While several fans told us that music has been instrumental in helping them get through the pandemic, several also complained, when we provided an open-ended opportunity for comments, about the inconsistent quality of live streaming concerts. Too many artists are still trying to stream using wifi instead of plugging into an ethernet connection and using some basic gear to deliver quality sound. If you haven’t already put your set-up to the test and invited enough audience feedback to know for sure that it’s working well, consider checking out these articles as a starting place on how to rock this. Also, if there’s one investment that might be worth making during the pandemic, paying for a higher speed connection might be it.
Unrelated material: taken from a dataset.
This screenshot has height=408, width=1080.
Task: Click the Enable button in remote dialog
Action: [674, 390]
Streaming Concerts: A Technical How-To, Courtesy Of Folk Alliance International

The Brave New World: Shari Ulrich’s Lessons In Performing Online

6. But also, you might want to cut down on streaming for the summer – and when you do play, play later in the evening.
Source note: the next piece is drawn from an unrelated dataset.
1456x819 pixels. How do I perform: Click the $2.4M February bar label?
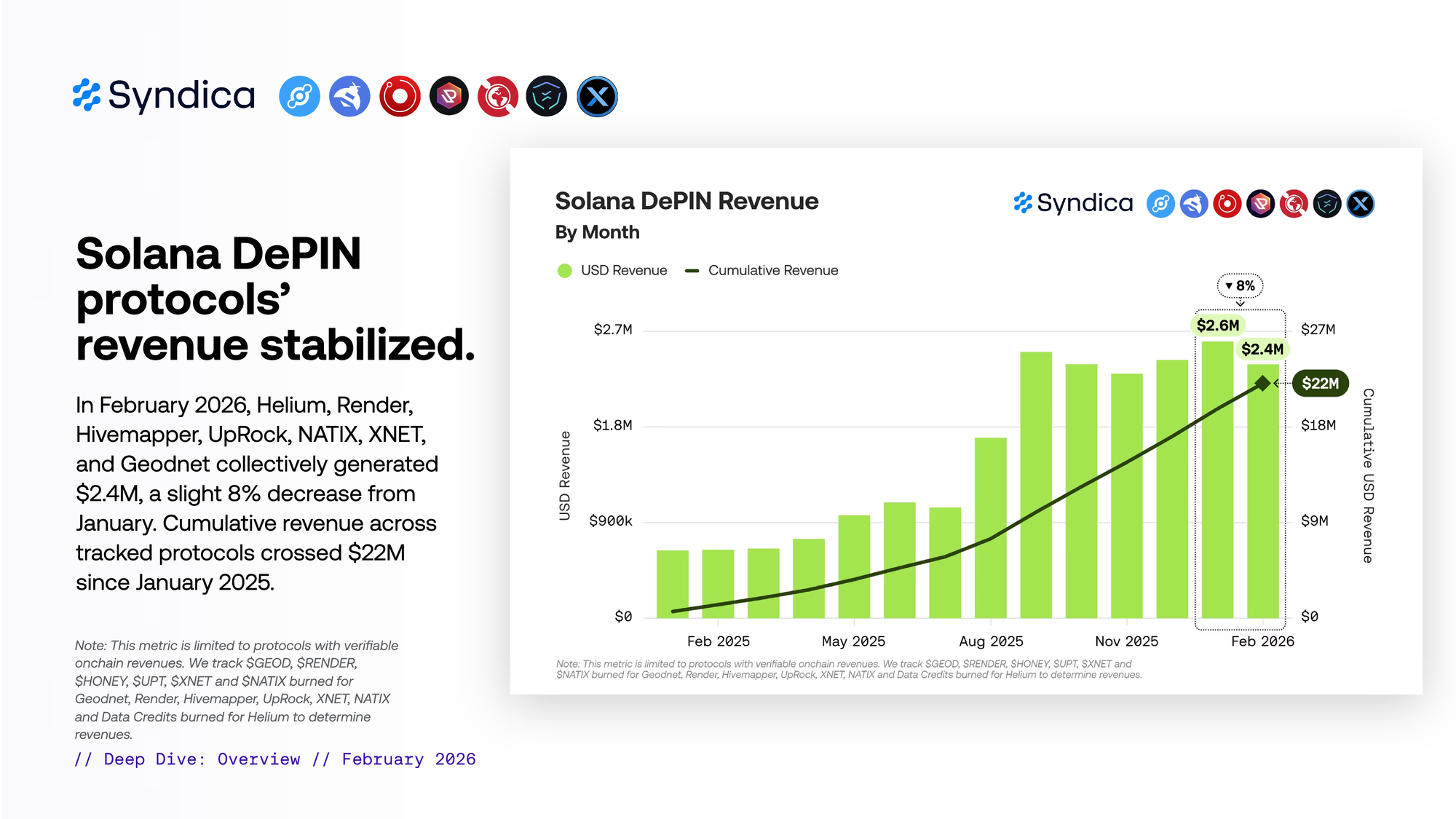[x=1262, y=349]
As previously mentioned, a significant number of fans tell us they’ve been watching fewer lives streams than they were in March when the pandemic first hit Canadian shores. Twenty-seven percent blame that on the nicer weather and the desire to be outdoors. Twenty-four per cent say they’re just losing interest in the experience, and another 16 per cent say they’re keeping busy with other activities (note: people were able to select more than one response, so do not add these numbers up).

That said, lots of people still are watching streams, including a healthy minority who are recent converts to the experience, and some people told us these shows are keeping them sane. But why overdo it during the summer months when so many fans are hoping to see you live in the flesh in whatever way the COVID gods permit? If you are going to do streaming shows, think about doing them later at night so you’re not competing with daylight.

As one fan wrote: “My days are busy with hiking with my dogs, gardening and other chores around the home. I like to kick back and listen to music in the evenings.”